ーー2023年8月と9月に横浜と名古屋で開催された『ワンピース・オン・アイス』。数カ月が経ちましたが、思い返すことはありますか?

無良崇人(以下同) じつは、いまだにロス感があります。ついこの間もリハーサルの時の映像を見返して、こういうアイスショーがもっとあるといいな、と思ったりします。

 言い方が難しいんですけど、今のフィギュアスケート界は選手個人のファンの方が多いように感じているんです。だから、その選手が引退してしまうと一緒に離れてしまう。もちろんなかには他の選手も応援していて引き続き見てくださる方もいますが、人気選手が引退すると見てくれる方は減ってしまう。

 そんな状況を打開するには、フィギュアスケートは敷居が高いと感じる方も多いと思うので、もっと気軽に多くの人に触れてもらう機会を増やしたい。そういった意味で、『ワンピース・オン・アイス』はそれに成功した例だと思うんです。

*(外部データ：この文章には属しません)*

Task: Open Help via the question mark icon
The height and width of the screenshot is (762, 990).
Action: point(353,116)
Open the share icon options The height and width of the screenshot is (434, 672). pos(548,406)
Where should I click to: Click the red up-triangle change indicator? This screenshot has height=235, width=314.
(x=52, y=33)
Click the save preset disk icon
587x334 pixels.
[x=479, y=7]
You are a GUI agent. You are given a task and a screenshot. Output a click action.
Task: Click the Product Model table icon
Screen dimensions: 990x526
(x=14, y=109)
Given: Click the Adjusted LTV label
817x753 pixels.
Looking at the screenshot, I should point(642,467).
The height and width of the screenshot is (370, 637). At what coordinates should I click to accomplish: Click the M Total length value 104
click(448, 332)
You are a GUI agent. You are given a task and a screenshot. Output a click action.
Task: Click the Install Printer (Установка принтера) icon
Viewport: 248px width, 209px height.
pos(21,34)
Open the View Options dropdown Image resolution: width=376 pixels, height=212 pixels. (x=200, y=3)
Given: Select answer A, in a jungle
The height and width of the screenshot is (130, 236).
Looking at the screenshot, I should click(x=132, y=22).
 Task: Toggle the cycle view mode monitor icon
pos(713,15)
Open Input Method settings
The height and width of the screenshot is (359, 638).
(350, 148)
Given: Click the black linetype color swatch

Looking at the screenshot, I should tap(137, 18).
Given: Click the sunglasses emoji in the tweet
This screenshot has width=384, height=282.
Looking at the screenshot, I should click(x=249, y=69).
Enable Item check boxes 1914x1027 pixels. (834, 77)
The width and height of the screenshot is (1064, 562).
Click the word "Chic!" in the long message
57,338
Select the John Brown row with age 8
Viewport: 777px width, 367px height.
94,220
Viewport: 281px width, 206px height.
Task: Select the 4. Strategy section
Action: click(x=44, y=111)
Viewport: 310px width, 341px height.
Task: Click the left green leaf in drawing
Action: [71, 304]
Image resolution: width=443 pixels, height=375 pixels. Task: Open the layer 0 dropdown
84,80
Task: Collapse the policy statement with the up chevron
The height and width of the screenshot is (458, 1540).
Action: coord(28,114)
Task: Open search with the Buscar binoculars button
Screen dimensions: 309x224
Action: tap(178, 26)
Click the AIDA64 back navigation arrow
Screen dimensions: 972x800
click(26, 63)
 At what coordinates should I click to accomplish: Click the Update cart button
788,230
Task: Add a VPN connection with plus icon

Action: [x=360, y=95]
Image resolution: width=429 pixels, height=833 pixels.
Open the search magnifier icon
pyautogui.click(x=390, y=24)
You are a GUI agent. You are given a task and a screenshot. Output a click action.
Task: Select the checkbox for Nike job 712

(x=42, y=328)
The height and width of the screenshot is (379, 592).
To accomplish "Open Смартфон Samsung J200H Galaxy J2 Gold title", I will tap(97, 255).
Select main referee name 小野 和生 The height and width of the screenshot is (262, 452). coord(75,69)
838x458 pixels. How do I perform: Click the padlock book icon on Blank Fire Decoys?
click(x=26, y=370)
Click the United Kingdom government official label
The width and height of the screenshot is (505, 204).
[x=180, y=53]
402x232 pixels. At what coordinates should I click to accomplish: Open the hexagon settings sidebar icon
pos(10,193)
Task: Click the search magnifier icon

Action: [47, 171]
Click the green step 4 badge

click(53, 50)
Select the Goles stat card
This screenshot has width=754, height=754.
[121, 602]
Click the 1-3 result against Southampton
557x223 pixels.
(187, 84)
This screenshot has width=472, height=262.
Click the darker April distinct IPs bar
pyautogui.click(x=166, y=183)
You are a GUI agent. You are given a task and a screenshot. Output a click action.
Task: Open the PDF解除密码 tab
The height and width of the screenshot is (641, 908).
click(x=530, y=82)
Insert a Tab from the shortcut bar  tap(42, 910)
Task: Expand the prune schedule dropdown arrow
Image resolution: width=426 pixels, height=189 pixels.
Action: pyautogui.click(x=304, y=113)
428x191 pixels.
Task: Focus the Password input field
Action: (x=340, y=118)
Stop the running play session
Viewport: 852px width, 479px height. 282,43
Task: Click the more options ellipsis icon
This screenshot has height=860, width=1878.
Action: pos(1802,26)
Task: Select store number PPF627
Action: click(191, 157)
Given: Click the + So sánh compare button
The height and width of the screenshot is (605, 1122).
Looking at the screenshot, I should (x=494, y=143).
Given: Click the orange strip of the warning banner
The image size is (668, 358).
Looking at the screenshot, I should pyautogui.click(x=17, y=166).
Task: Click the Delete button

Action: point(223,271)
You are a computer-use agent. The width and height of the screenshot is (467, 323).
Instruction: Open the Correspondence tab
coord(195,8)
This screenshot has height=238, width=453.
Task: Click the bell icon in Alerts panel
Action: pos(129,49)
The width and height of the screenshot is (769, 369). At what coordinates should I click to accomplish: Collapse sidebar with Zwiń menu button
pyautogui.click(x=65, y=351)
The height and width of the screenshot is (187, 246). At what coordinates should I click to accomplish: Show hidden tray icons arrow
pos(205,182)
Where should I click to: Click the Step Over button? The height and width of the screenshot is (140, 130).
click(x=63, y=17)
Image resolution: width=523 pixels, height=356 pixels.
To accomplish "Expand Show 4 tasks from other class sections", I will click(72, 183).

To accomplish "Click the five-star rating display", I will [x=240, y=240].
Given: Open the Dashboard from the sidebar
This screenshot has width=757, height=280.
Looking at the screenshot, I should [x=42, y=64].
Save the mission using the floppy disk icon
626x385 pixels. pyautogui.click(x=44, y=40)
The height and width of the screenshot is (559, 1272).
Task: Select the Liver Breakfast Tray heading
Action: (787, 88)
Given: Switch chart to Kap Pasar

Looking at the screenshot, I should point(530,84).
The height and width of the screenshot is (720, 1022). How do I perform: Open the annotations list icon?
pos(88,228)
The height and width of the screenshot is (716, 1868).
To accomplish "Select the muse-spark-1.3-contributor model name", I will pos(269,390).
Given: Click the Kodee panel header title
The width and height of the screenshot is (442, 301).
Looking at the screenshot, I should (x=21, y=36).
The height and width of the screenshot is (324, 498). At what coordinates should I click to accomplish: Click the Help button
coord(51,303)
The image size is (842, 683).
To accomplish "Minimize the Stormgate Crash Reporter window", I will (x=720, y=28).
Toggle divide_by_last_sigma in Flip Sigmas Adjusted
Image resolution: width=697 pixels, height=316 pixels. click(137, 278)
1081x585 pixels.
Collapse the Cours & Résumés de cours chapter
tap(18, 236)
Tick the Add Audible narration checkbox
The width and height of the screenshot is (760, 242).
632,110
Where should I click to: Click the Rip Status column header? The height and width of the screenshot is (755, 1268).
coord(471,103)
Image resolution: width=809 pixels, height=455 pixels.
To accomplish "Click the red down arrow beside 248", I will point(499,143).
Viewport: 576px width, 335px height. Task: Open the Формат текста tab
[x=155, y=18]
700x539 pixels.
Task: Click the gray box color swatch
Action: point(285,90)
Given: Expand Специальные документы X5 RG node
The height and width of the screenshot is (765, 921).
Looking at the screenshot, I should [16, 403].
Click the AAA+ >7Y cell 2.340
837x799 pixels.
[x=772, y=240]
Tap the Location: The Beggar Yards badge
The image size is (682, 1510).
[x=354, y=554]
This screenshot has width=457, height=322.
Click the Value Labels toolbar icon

『ワンピース・オン・アイス』は、ふだんのアイスショーとは違うことがいくつかありました。普通ならチケットはスーパーアリーナとかリンクにできるだけ近い席から埋まっていくんですが、今回は近い席だけではなくて上のほうの席からも埋まっていって。ちょっとお試しで見てみようと来てくれた方が多いのかなって。

【すごく幸せな時間を味わった】

ーー本番に向けての稽古はいかがでしたか?

 僕は、ユニバーサル・スタジオ・ジャパンの『ワンピース・プレミア・サマー2023』を見に行かせていただきましたが、フィギュアスケートとはファンの規模が桁違いなんですよ。アニメや『ONE PIECE』の影響力ってすごいなって。だからこそ、たくさんいるファンの皆さんに受け入れてもらえるものを僕らはやらなくちゃいけないというプレッシャーはありましたし、演じる側として生半可な気持ちで挑んではいけないなと感じていました。

 もちろん、僕らスケーターも『ONE PIECE』がすごく好きだったので、「ここはこう動いたほうがそのキャラクターっぽくない?」と話し合いながら稽古できましたし、演出の金谷かほりさんや振付けの宮本賢二先生をはじめとするスタッフや運営の皆さんと一丸になってショーをつくり上げていけたんじゃないかなって。

 やればやるほど『ワンピース・オン・アイス』の輪が大きくなるというか、絆が強くなっていく。すごく幸せな時間を味わっていたなと思いましたし、携わることができてよかったなと思っています。

ーーぜひまた続編をやってほしいですね。

 本当に楽しかったですし、またやりたいですね。アイスショーでやりたい『ONE PIECE』のエピソードがたくさんあるんですよね。だから、「あれもやれるよね」「じゃああの役は誰がやる?」みたいな話は皆でしていましたね(笑)。

【クロコダイルファンからも絶賛の声】

ーー無良さんのクロコダイル役は本当にすばらしかったです。

 そもそも僕は悪役ってやったことなかったんですよ。最初から悪役やりたいっていう人もあまりいないじゃないですか。悪い役って大体クセが強いし(笑)。でも、演出の金谷さんが「私が悪役に惹かれるのは、どういう経緯で悪に染まっていったのかを想像するのが好きだから」っておっしゃっていたんですね。「なぜこうなったのかを考察して演出していくともっと面白くなる」って。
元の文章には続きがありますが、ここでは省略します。